To the relief of millions, both in and outside the USA, President Barack Obama gave a sterling performance in the second presidential debate on 16 October. Far from the relatively limp and lacklustre effort he displayed in the first debate, Obama retrieved the energy and swagger demanded by many onlookers and was robust, humorous and courteous in his exchanges with Mitt Romney.
The President looked on confidently as Romney struggled with a number of points (including Libya) and his performance was such a turnaround from the previous encounter that he was then able to draw a line under the first debate and make fun of it. There was delight on the faces of media supporters like Chris Matthews and Jon Stewart who then scored by having President Obama on his Daily Show two days later. Commentators Zerlina Maxwell and Roland S. Martin also gave their own positive analysis of that second debate.

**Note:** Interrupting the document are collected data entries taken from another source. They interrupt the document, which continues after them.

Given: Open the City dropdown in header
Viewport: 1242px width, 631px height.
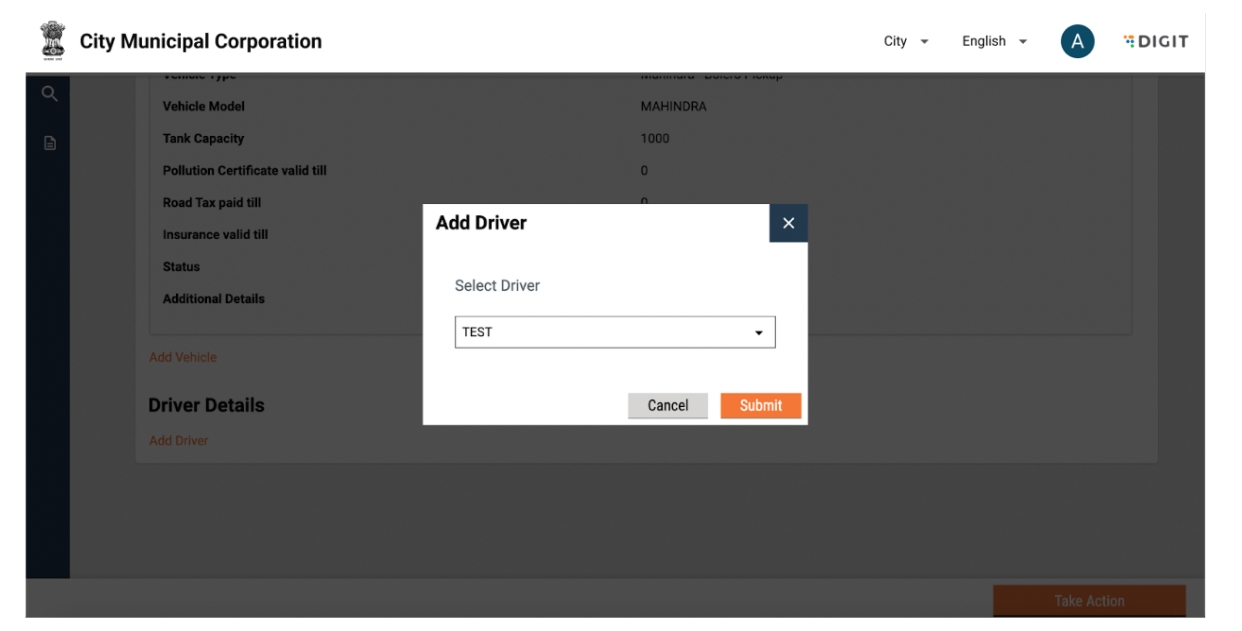Looking at the screenshot, I should coord(906,42).
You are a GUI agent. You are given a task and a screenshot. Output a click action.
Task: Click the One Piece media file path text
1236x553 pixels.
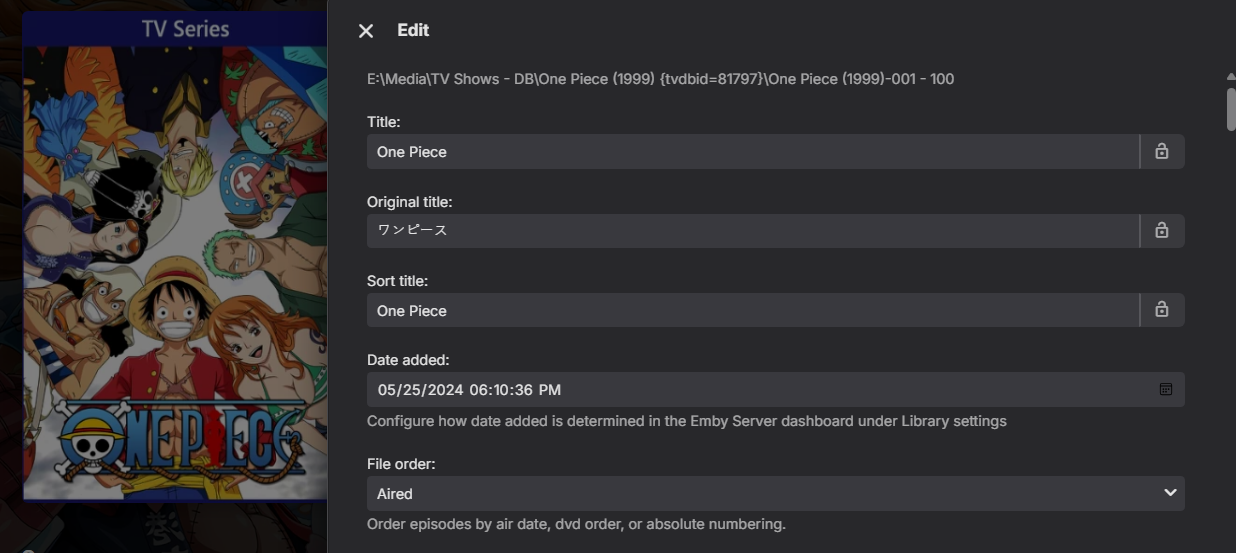tap(660, 79)
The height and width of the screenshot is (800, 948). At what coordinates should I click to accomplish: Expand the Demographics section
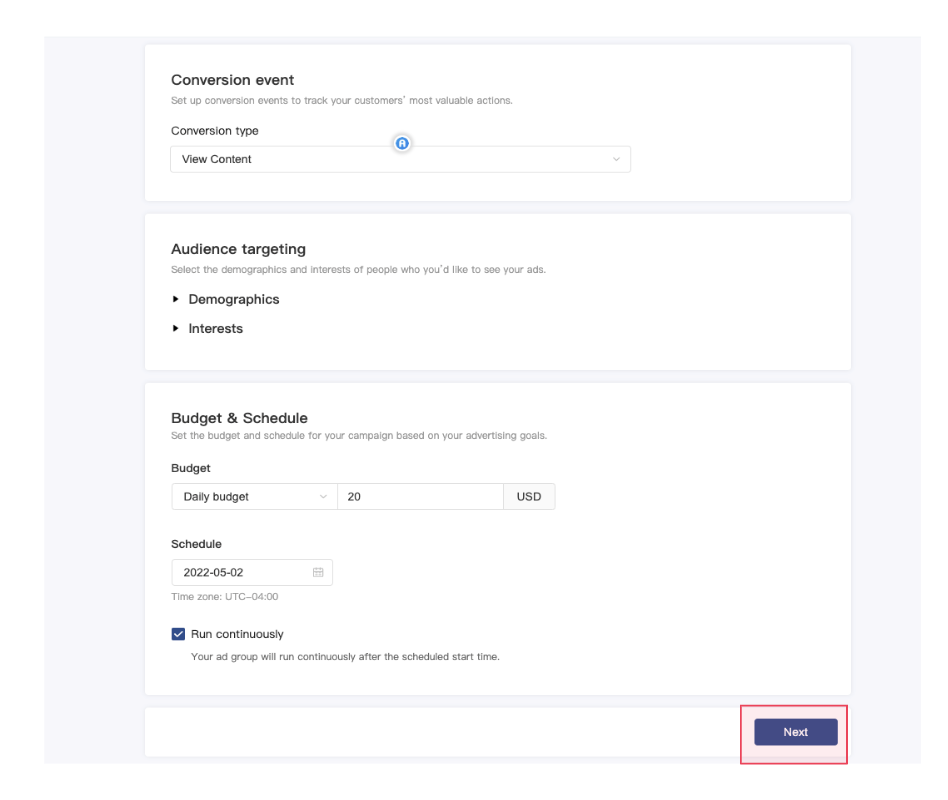[225, 298]
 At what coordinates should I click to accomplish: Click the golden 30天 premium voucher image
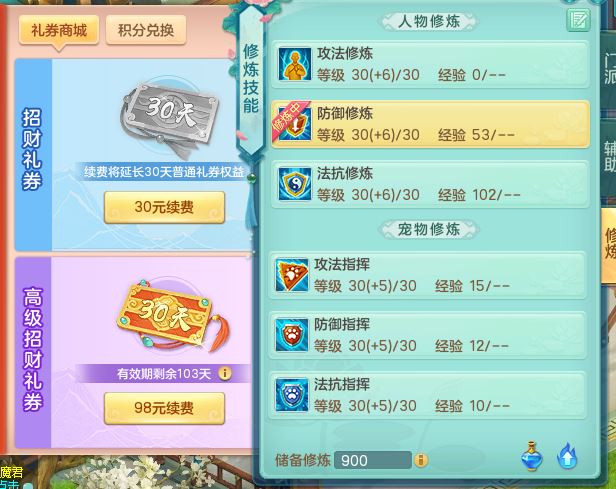coord(173,314)
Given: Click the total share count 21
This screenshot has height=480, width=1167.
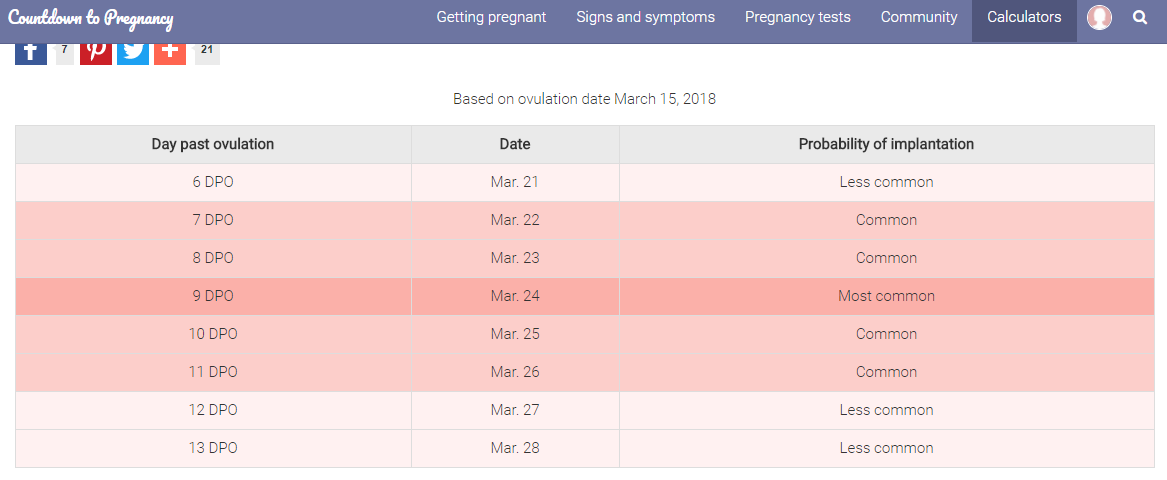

So, now that the President is back in his own race, attention will turn again to some of the mechanics of the presidential election such as early voting (which both Barack and Michelle Obama have been advocating strongly to minimise the potential loss of votes on the day), swing states (where both candidates are spending most of their time) and voter suppression (to be covered in a future article but which is a pernicious and discriminatory activity).
One of the other areas of attention is to look at the groups of voters themselves and one such group is the Caribbean-American community. Some Caribbean-Americans have risen to senior positions in the USA – notably Colin Powell (Jamaica) and Eric Holder (Barbados) achieving Secretary of State and Attorney General respectively – but the notion of a clear Caribbean-American identity remains elusive.
Complete Second Presidential Town Hall Debate 2012: Barack Obama
However, the first questions must be to ask who are the Caribbean-Americans and how many of them are there?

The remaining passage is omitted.